Ashok Gehlot targets Modi Govt over farmers’ protests

STATE TIMES NEWS

JAIPUR: Rajasthan Chief Minister Ashok Gehlot targeted the Centre on Sunday over the ongoing protests by peasant organisations and said farmers are on the streets because of the Narendra Modi government’s “way of suppressing the people’s voice rather than listening to them”.
With his Congress party extending support to the ‘Bharat Bandh’ call by the farmers, Gehlot said that when party leader Rahul Gandhi and Punjab CM Amarinder Singh took out a tractor rally in Punjab in support of the farmers, the Centre should have taken it seriously to avoid such a situation.
“Due to the way the NDA government works, farmers across the country have come on the streets today and have declared a ‘Bharat Bandh’. The Modi government has taken away all constitutional traditions and democratic methods. Dialogue is most important in a democracy, but the government did not talk to the state governments and farmers organization on the new agricultural laws,” he said in a statement.

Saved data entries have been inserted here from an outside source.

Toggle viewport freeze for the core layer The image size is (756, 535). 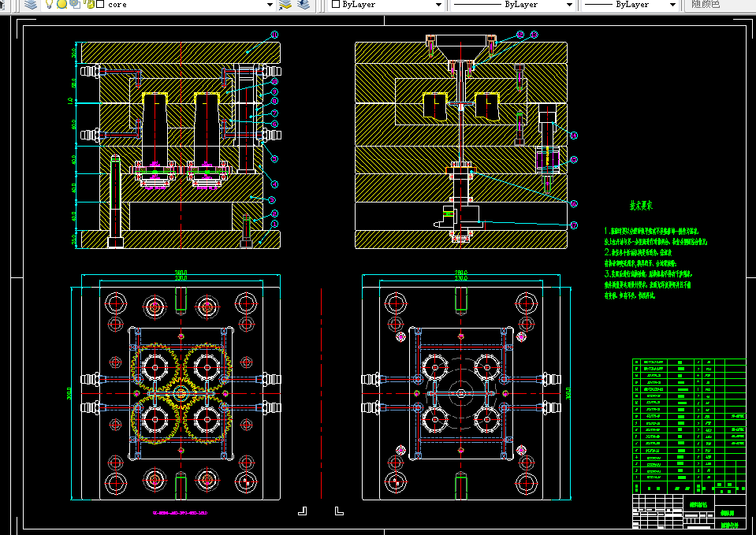coord(74,5)
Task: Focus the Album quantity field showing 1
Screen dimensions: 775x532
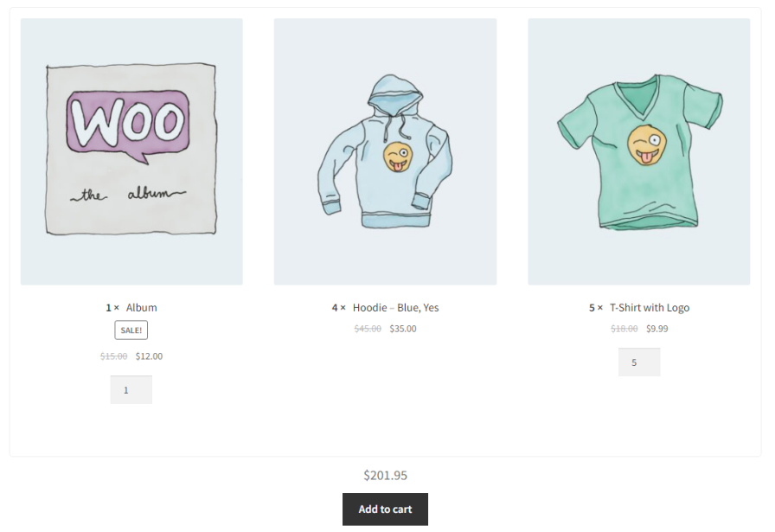Action: (131, 390)
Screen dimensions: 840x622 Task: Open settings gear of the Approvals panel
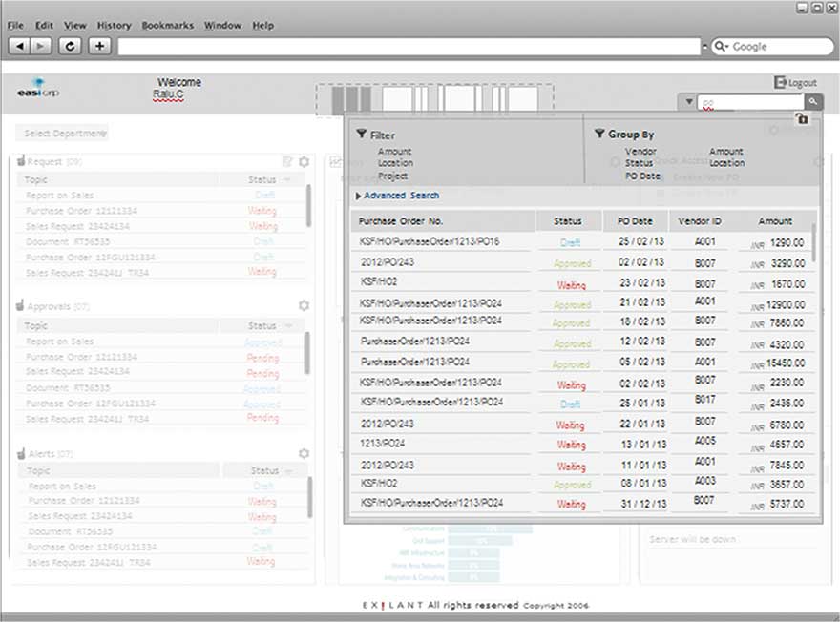(304, 306)
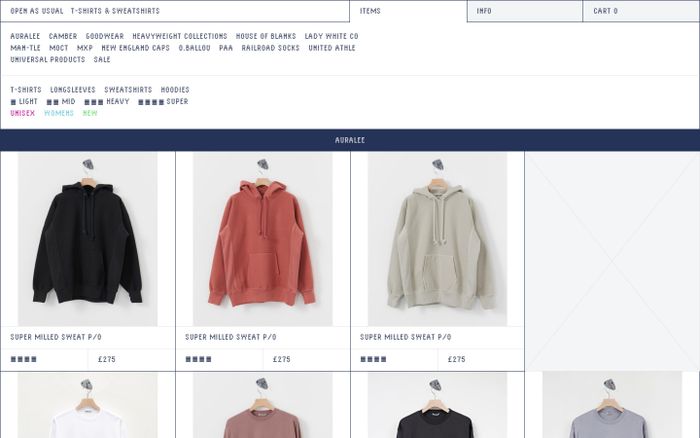Open Lady White Co brand
700x438 pixels.
332,36
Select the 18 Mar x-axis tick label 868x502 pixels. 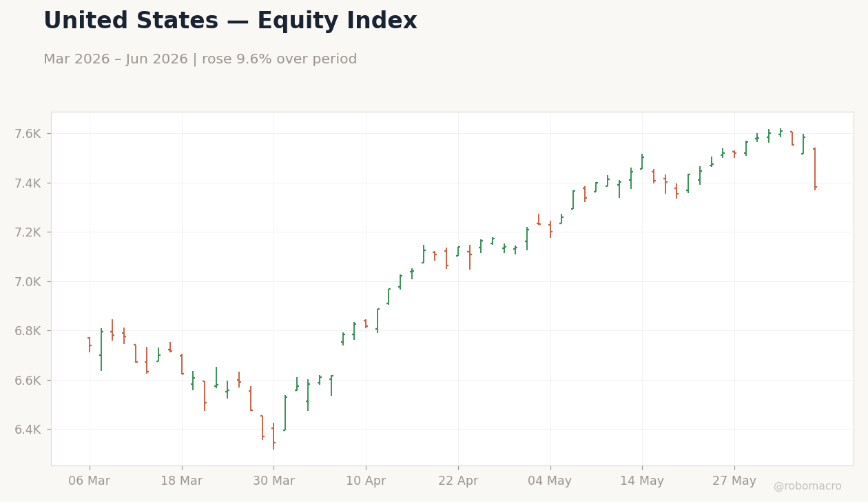(x=181, y=481)
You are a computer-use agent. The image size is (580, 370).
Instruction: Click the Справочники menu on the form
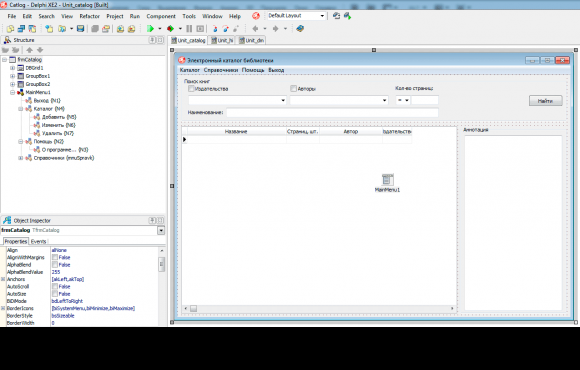pyautogui.click(x=221, y=70)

Gehlot said that the Modi government’s attitude is “full of arrogance”, so they are not listening to the voice of the people and the opposition.
“Today, farmers across the country are on the streets because of the Modi government’s way of suppressing the people’s voice rather than listening to them,” he said.

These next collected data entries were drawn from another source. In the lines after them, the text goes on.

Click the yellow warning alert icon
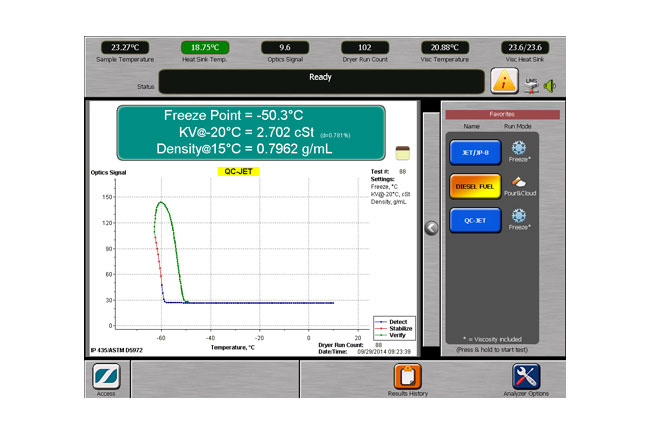 pos(505,81)
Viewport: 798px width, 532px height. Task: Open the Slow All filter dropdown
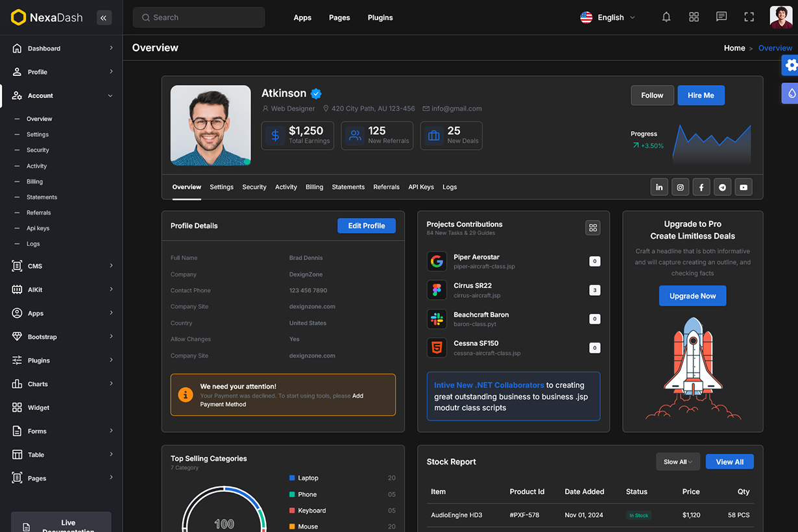[677, 462]
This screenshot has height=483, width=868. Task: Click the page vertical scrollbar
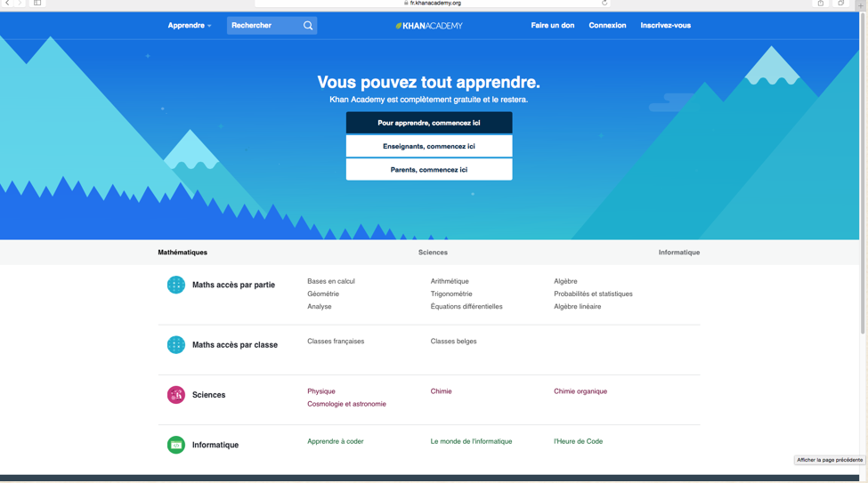[x=863, y=178]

Farmer unions, which have been protesting on Delhi’s borders for 11 days demanding the repeal of the Centre’s new agri-marketing laws, have called a ‘Bharat Bandh’ on December 8. The Congress and some other Opposition parties on Sunday came out in strong support of the Bharat Bandh’ call.

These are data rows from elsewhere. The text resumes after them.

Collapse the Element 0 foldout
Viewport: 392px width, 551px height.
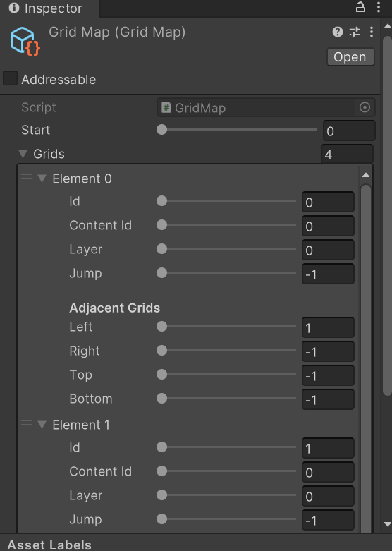coord(42,178)
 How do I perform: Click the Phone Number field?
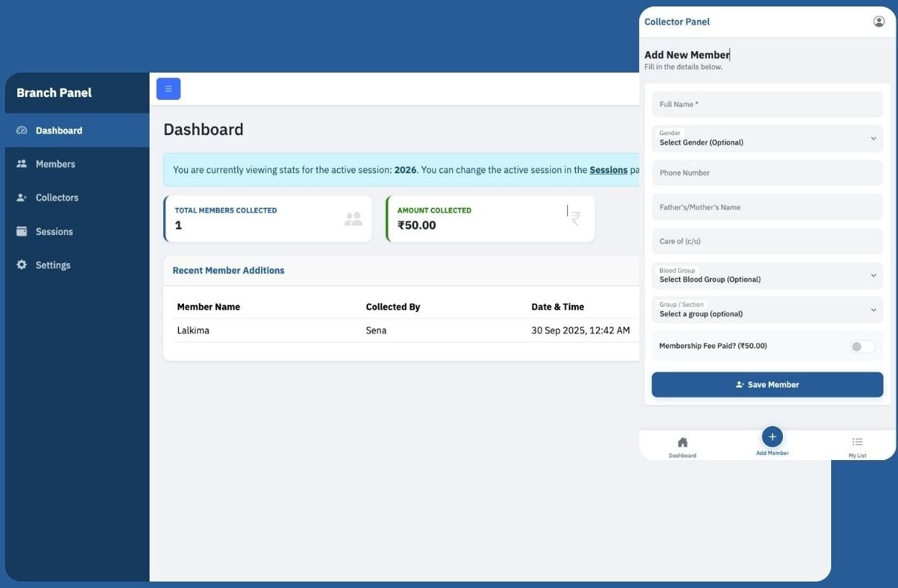pyautogui.click(x=767, y=173)
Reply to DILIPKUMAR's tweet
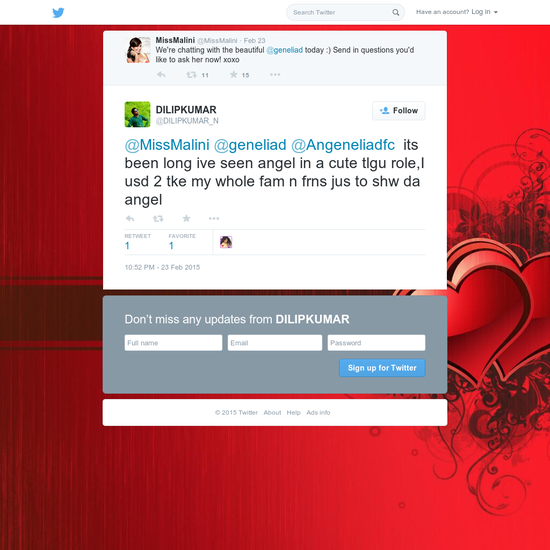 click(130, 219)
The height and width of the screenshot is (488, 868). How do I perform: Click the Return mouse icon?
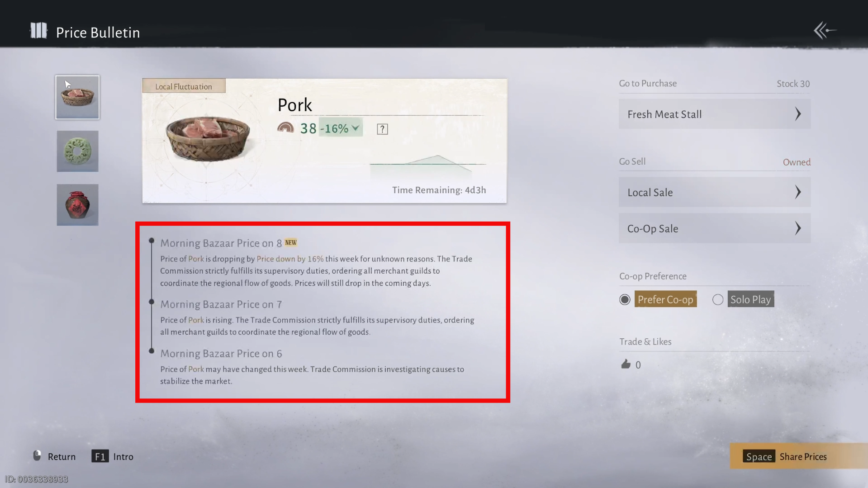(x=37, y=455)
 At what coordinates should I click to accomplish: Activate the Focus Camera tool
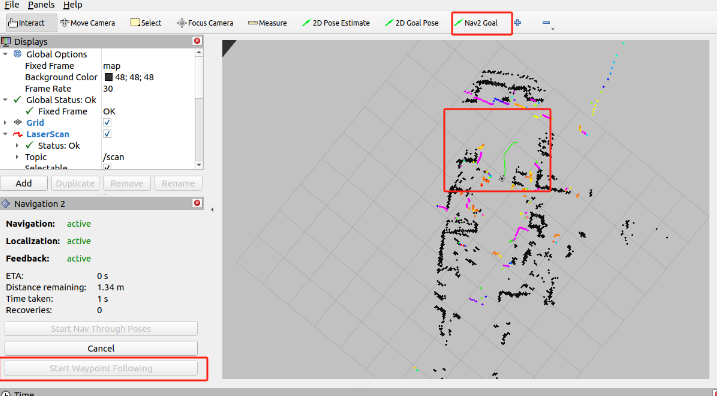pyautogui.click(x=205, y=23)
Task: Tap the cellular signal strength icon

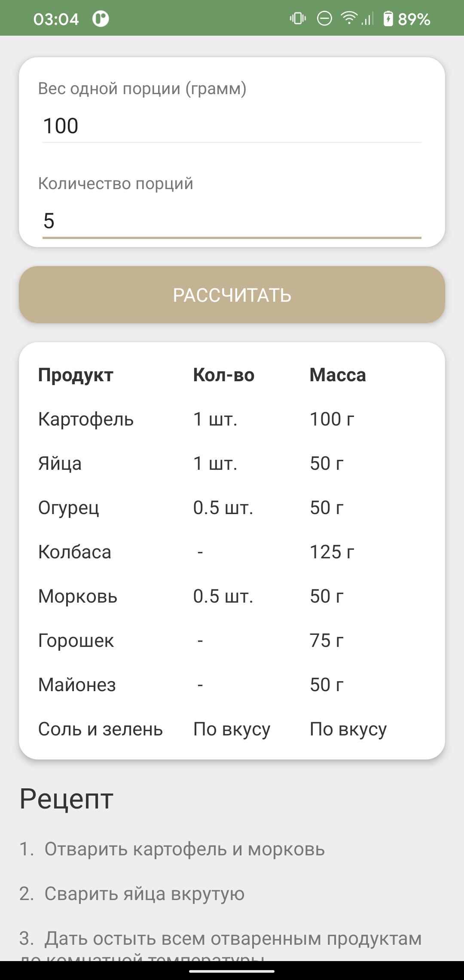Action: pos(367,18)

In Mathura, Uttar Pradesh Congress Committee president Ajay Kumar Lallu said his party had been opposing the laws since beginning as these are “anti-farmer”.
He claimed a farmer is forced to sell his paddy at Rs 1,100-1,200 per quintal instead of Rs 1,868 MSP declared by the government and his party “stands with farmers” in this protest.
The farmers are protesting against the Farmers (Empowerment and Protection) Agreement of Price Assurance and Farm Services Act, 2020; Farmers Produce Trade and Commerce (Promotion and Facilitation) Act, 2020; and The Essential Commodities (Amendment) Act 2020.
Enacted in September, the three farm laws have been projected by the government as major reforms in the agriculture sector that will remove the middlemen and allow farmers to sell anywhere in the country.
However, the protesting farmers have expressed apprehension that the new laws would pave the way for eliminating the safety cushion of Minimum Support Price and do away with the mandis, leaving them at the mercy of big corporates.
The Centre has maintained that MSP and mandi mechanisms will stay.